Related: I wrote a guest post last month for The Music Parents Guide, another example of wearing my music and writing hats simultaneously. If you’re a parent or teacher of a music student, please read and pass along if you found it insightful.
And now for the post…
So you’ve written a first draft: congratulations! Now it’s time to start editing. But how do you approach it? Should you make a plan of attack, or just dive right in? Every expert has her own method of editing; one that really got me thinking about the process was this post from DIYMFA referencing Maslow’s Hierarchy of Needs. There are an infinite number of approaches to editing, but the “right” one is going to depend on the individual writer’s frame of reference. For me, with my background in music and music teaching, it’s easiest to make sense of editing by structuring it the same way I’d approach learning a piece of music. Here are five things that writers can learn from musicians about taking a piece or manuscript to the next level:
When you’re learning a new piece of music, you can’t focus on things like dynamics and articulations until the notes and rhythms are learned. In the same vein, it doesn’t make sense to look for repeating words, grammatical errors or unnecessary adverbs until the basics of plot and character are in place; it’s a waste of time to fix the details when major parts of the draft still need to be re-written. I admit, I often slide into this trap by telling myself I’m just doing a “read-through,” but end up fixing tiny errors instead of figuring out what to do about gaping holes in the story. Believe me, it’s not productive in the end.

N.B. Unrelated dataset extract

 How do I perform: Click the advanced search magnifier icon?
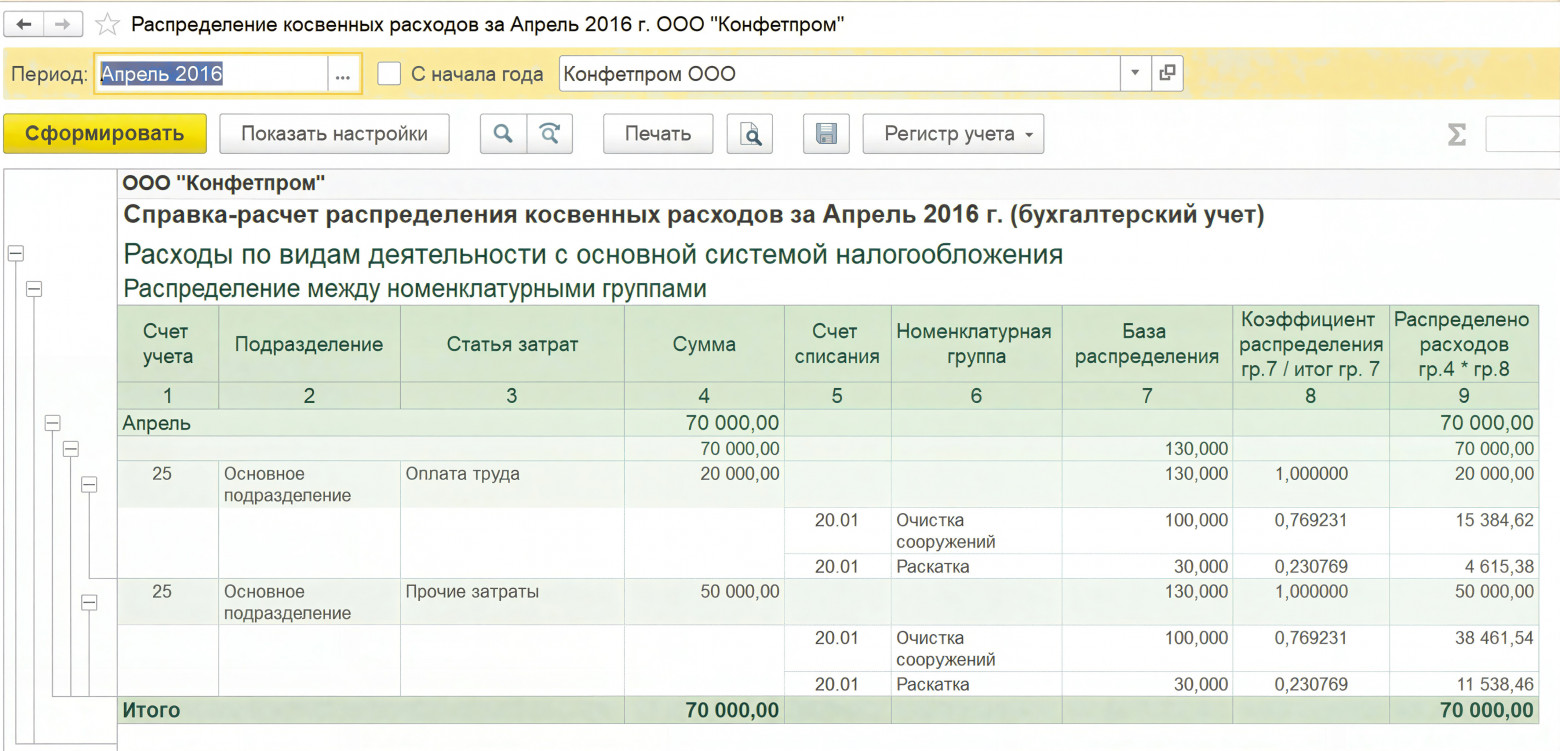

2. Turn Weaknesses Into Strengths.
Remember to think of the big picture: it’s not just about the quality of this individual manuscript, it’s about making yourself a better writer overall.Musicians often create exercises for themselves based on tricky parts of the piece- for example, isolating a particular rhythm or interval and turning it into a study to improve their listening or playing ability. Writers can do the same by noting a weakness in the manuscript (say, lack of setting description) and creating a separate document to practice that element (describe the setting in intense detail, then distill it down to fit back into the story).
3. Vary Your Tempo.
Musicians often slow down a difficult passage to correct mistakes, then gradually increase the speed until they’re back at performance tempo. Readers don’t always read at the same tempo; sometimes we skim, sometimes we take in every word. This means that writers need to edit with the lens both zoomed in and zoomed out. Although it doesn’t have to be within the same draft, it’s important to look at each chapter or section of your manuscript at both speeds.
4. Play With Others.
I don’t know many musicians who prefer solo playing to playing with a group. Writers need to connect with other writers while editing to share their work and get suggestions for improvements. Writers also need readers, and to be part of a reading community. It’s important to see what’s out there in your genre, and what readers are looking for. You may prefer to sit in your office, alone but for your characters and words (I usually feel this way) but those words can’t be shared with the world unless you go out and seek the world!
5. Take a break!
Editing can be a huge, overwhelming process. Occasionally, walk away from your manuscript and try something new: a short story, a blog post, even a letter to the editor. You’ll come back feeling refreshed, restored to creativity, and reminded why you’re doing this work in the first place. Musicians do this all the time (it’s called a jam session).
What resources do you tap into while editing? How do you “steal” from other creative professions and make them apply to writing?